Family and Small Business Taxpayer Protection Act
- Long title: To rescind certain balances made available to the Internal Revenue Service.
- Announced in: the 118th United States Congress
- Number of co-sponsors: 82

Codification
- Acts affected: Inflation Reduction Act of 2022

Legislative history
- Introduced in the House of Representatives as H.R. 23 by Adrian Smith (R–NE) on January 9, 2023; Committee consideration by House Ways and Means; Passed the House on January 9, 2023 (221–210);

= Family and Small Business Taxpayer Protection Act =

Proposed taxation legislation

The Family and Small Business Taxpayer Protection Act is a proposed United States law that would rescind the expansion of the Internal Revenue Service included in the Inflation Reduction Act of 2022. It was the first bill to be introduced in the 118th Congress.

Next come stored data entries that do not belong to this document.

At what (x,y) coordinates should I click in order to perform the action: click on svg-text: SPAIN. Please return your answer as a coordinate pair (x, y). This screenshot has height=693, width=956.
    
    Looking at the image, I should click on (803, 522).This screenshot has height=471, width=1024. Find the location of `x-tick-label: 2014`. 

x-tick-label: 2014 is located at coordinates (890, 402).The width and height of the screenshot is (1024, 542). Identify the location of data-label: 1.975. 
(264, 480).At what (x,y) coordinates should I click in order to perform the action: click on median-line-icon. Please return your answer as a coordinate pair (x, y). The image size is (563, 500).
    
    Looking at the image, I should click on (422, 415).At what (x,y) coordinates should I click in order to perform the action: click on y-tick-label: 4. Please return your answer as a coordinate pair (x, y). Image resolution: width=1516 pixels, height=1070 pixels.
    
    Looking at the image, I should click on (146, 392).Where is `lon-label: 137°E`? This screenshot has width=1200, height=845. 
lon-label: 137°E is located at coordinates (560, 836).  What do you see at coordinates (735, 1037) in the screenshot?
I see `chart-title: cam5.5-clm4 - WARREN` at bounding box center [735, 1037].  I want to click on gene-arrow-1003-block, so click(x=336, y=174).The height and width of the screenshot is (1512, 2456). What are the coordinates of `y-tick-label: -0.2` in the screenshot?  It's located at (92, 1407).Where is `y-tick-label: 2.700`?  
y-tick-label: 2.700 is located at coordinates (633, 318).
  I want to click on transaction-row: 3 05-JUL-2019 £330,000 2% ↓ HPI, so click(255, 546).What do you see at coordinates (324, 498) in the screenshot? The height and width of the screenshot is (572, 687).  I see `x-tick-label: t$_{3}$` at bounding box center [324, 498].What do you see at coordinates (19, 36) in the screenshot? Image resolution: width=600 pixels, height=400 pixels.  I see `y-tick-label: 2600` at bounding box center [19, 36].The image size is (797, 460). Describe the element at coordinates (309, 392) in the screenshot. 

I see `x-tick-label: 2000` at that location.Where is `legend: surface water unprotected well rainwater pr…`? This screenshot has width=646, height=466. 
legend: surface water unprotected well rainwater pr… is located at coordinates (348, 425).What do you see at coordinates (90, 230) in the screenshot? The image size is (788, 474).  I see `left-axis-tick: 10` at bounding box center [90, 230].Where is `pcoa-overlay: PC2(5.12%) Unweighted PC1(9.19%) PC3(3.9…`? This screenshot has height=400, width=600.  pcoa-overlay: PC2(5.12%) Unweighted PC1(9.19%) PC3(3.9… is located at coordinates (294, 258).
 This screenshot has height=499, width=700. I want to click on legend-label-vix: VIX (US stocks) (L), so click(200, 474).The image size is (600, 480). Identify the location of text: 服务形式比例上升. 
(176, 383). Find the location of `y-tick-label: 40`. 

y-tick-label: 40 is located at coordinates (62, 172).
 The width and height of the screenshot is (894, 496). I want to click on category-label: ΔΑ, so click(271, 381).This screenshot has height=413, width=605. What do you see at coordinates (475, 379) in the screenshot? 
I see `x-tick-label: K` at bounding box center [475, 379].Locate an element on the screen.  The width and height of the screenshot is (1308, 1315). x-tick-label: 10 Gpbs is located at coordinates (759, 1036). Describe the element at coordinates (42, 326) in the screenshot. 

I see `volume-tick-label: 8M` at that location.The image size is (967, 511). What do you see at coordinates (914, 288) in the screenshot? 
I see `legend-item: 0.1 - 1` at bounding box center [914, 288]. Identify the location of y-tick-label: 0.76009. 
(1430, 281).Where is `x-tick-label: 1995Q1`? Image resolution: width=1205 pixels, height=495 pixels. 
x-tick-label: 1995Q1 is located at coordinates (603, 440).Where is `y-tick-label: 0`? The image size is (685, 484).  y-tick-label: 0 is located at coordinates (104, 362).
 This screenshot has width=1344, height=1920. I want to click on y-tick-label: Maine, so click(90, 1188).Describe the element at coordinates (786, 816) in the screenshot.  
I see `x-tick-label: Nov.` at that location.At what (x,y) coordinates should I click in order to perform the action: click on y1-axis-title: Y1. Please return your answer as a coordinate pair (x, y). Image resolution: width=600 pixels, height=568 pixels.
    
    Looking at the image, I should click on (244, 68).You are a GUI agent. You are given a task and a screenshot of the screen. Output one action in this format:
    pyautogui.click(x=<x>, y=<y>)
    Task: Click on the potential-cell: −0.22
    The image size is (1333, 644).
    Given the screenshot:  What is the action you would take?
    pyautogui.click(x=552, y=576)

Proponents of the bill, the Congressional Republicans, claim that the bill is necessary to protect middle-class Americans from increased audits and scrutiny from the IRS and hold the institution accountable. Opponents of the bill, Congressional Democrats and President Joe Biden, claim that the bill would allow higher-income Americans to avoid paying taxes and would increase the national debt.

The Fiscal Responsibility Act of 2023 includes a provision that is based on this proposed act, rescinding $1.4 billion of the IRS expansion introduced by the Inflation Reduction Act.

It was previously introduced in the 117th Congress.